# How to prevent Sitebuilder to change picture resolution



## paulamandel (Mar 18, 2010)

I admire anyone who knows how to build their own website from scratch, unfortunately I am not as talented as that....so I use Yahoo Suitebuilder.  I have a problem with the suitebuilder because it decreases the picture resolution automatically as soon as I put it on the sitebuilder. I have some photos that look sharp on my computer, but then as soon as I put it on the website the resolution becomes so bad that it makes the whole site look extremely unprofessional. On the homepage too, my friend told me on her computer it looks as if the model is streched and blurry (to quote her "your model is fat and has no neck"). If anyone knows how to fix this problem PLEASE let me know. I tried to change the picture from .jpg to .png but it was even worse. please give me feedback  Do you know how to fix the problem or do you think that it doesn't even matter if the pictures of the models are blurry?


----------



## brice (Mar 10, 2010)

What resolution do you use to create the image your are uploading? Save the JPG as 72 DPI. Also, what are the dimensions of the photo horizontal and vertical pixel length. If the ratio of horizontal to vertical is different between what you save and what's on the web, you will get some distortion of your image. For example, if your photo has a ration of 6X4 when you save it, but is displayed 5X7, you won't like the result.


----------



## MotoskinGraphix (Apr 28, 2006)

Use a GIF as your photo format. This is a good link for you to learn sitebuilder.
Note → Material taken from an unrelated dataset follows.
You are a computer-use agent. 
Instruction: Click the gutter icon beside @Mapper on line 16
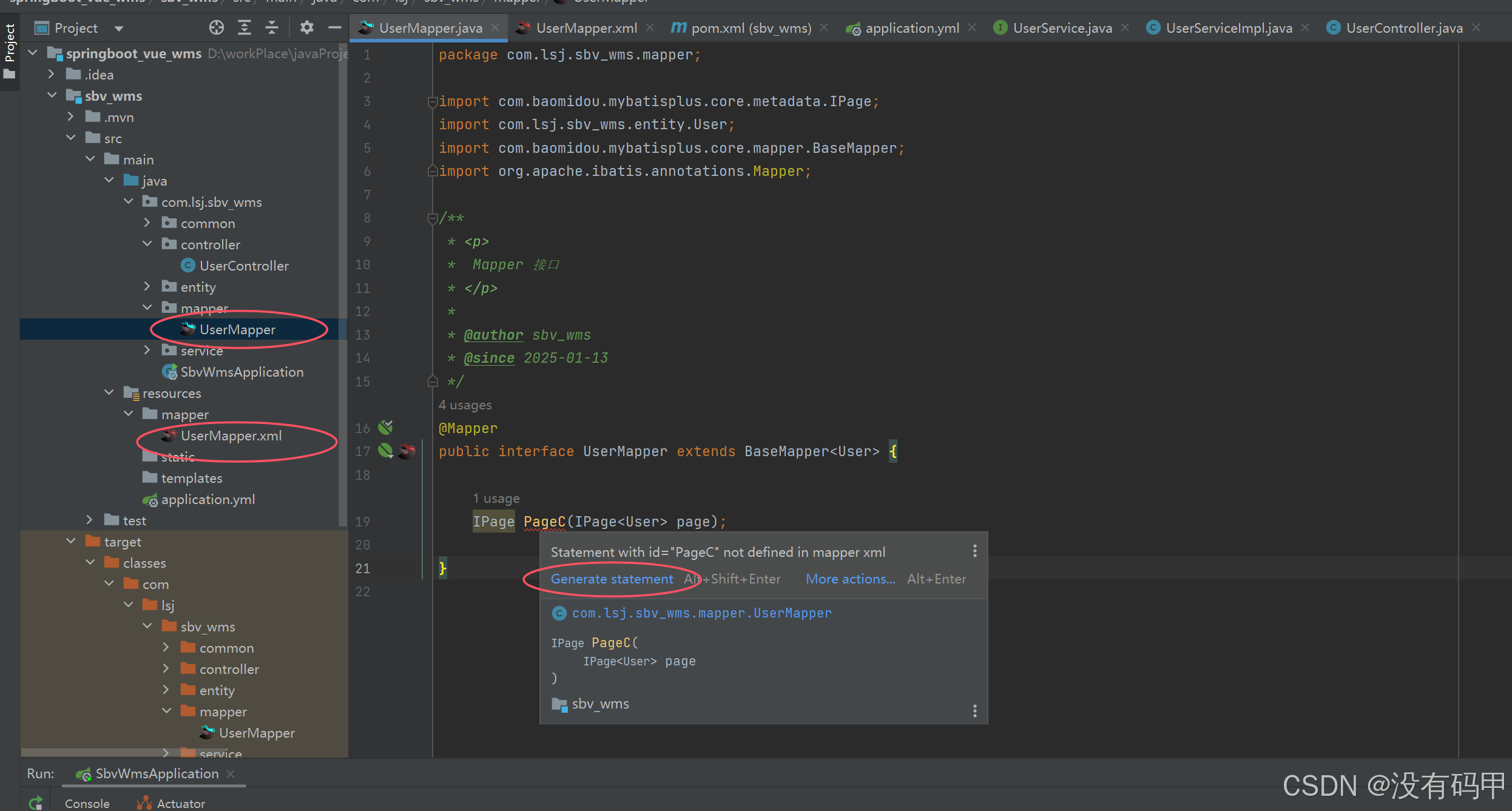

Yahoo! SiteBuilder for Dummies - Google Books


----------



## PositiveDave (Dec 1, 2008)

Save it with the right resolution (72 or 96dpi) and the right dimensions.
Even a small change (especially small changes) can blur the photo.


----------



## paulamandel (Mar 18, 2010)

HI!! Thank you so much for all the comments. I changed the dimentions (the original photo was definitely way too high) and it looks much better now. (I also tried to save it as .gif but that didn't work) Thank you so much that was a lot of help, and I really appreciate it!!!


----------